*PASSAGE GIVEN*
..............................

I’ve seen virtual desktops deployed in DR implementations too. This is an excellent way of quickly getting a business back online of a disaster. I live in Brisbane and the company i was working for was evacuated, DR set up would have gone a lot more smoothly if we had Virtual Desktops set up at our DR sire…. Needless to say, this is now being implemented.
Virtual Applications are something I could see being used too. As IT department lose control of application licensing virtual apps could solve the problem of knowing how many are being used etc.
I for one think they are great, but ensuring you have the right infrastructure in place is key. Good Networks and some meaty back end servers are required.
Rich –
There absolutely are large companies putting significant “muscle” behind desktop virtualization. There is a lot of complexity within the umbrella of desktop virtualization, so it may appear that adoption is slow.
You are right on in that there is a lot of educational marketing material out there and that makes it hard to tell what is actually going on in the marketplace.
Michael Fox
Author, DeMystifying the Virtual Desktop
Dood. VMware View on the iPad2. Duh.
this ia kind of like the old school concept of main frame stuff spun a new way.
I’ve done some of this and in the right setting this is a pretty sweet deal, but if you have any questionable paths or performance in your network it will be spotted quickly.
I also set up a Windows Domain Controller SBS 2008 and did this running the central apps on the server, and essentially using the workstations as dumb terminals. I used redirected folders for desktops, start menus and documents and roaming profiles. so the desktop, although it does have an install of windows, does everything through the network.

..............................

*DATA SHOWN*
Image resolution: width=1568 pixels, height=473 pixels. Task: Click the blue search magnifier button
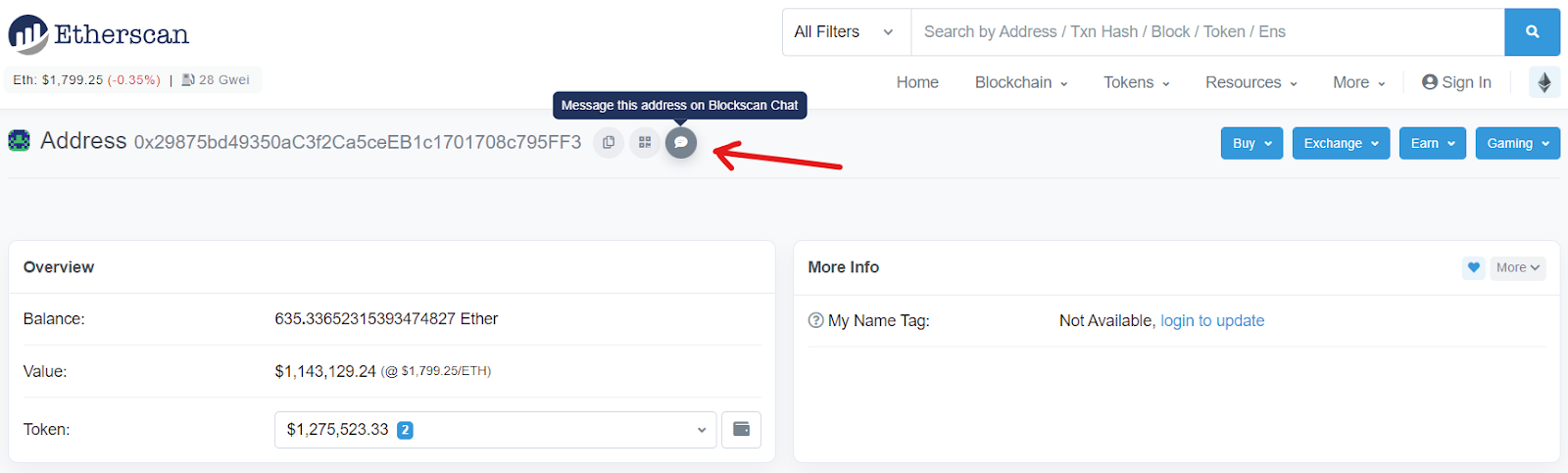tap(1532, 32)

..............................

*REQUIREMENTS*
1. In the discussion of virtual desktops above, which items does the last commenter say were set up as redirected folders? List them all.
2. Go on with the discussion of virtual desktops, picking up after its final sentence.

*IN RESPONSE*
1. Desktops, start menus, and documents.

2.
Gig-e is a requirement, but if you’ve got good flow and one beast of a server it’s pretty slick. I ran productivity apps (office etc) in virtuals running from the server. so the client machines didn’t run anything.
I also use Parallels and VMWare. But for me the PC power hasn’t been enough to satisfy me running virts. I would like to virtualize everything, so I run a thin O/S and load up whatever image from a menu. so all of its virtual, but there’s just enough delay doing this it didn’t work for me.
Probably nothing of the comments you were looking for, just something I thought about reading this.
We will see some companies deploy this on a larger scale, however I too believe that generally it will only be a fraction of the total number of desktops that will be VDI.
BYOD might be a driver for some, but I have my doubts on that too.
It must also be supplemented by hosted shared apps/desktops instead of “just” VDI – that will provide better scale and economy while still providing many of the same benefits and controls.